▶ _Work instruction_:
Transcribe exactly, please, the lines from the one containing "Task: Click the Date sort descending icon" through the end of the records below, and leave out the pictures.

++++ Task data

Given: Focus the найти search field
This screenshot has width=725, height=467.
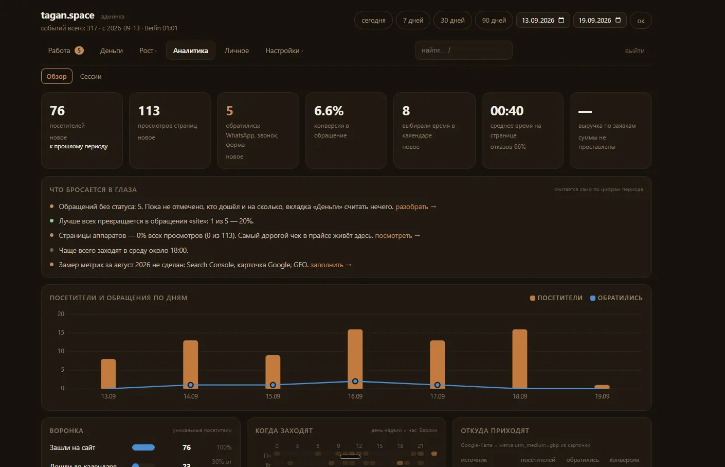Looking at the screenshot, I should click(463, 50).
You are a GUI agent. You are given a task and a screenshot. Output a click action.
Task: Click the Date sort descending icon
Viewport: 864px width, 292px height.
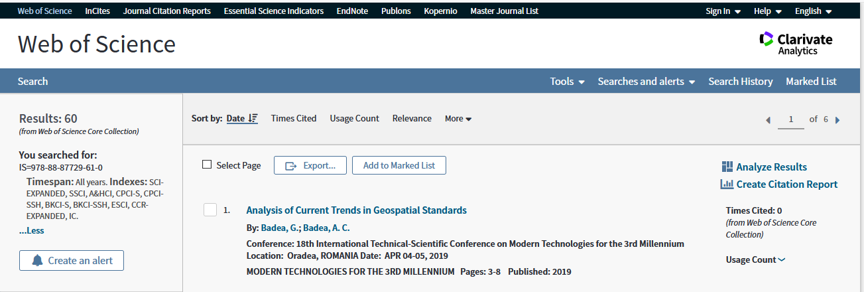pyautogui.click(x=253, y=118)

++++++++

▶ _Written solution_:
Task: Click the Date sort descending icon
Viewport: 864px width, 292px height.
pyautogui.click(x=253, y=118)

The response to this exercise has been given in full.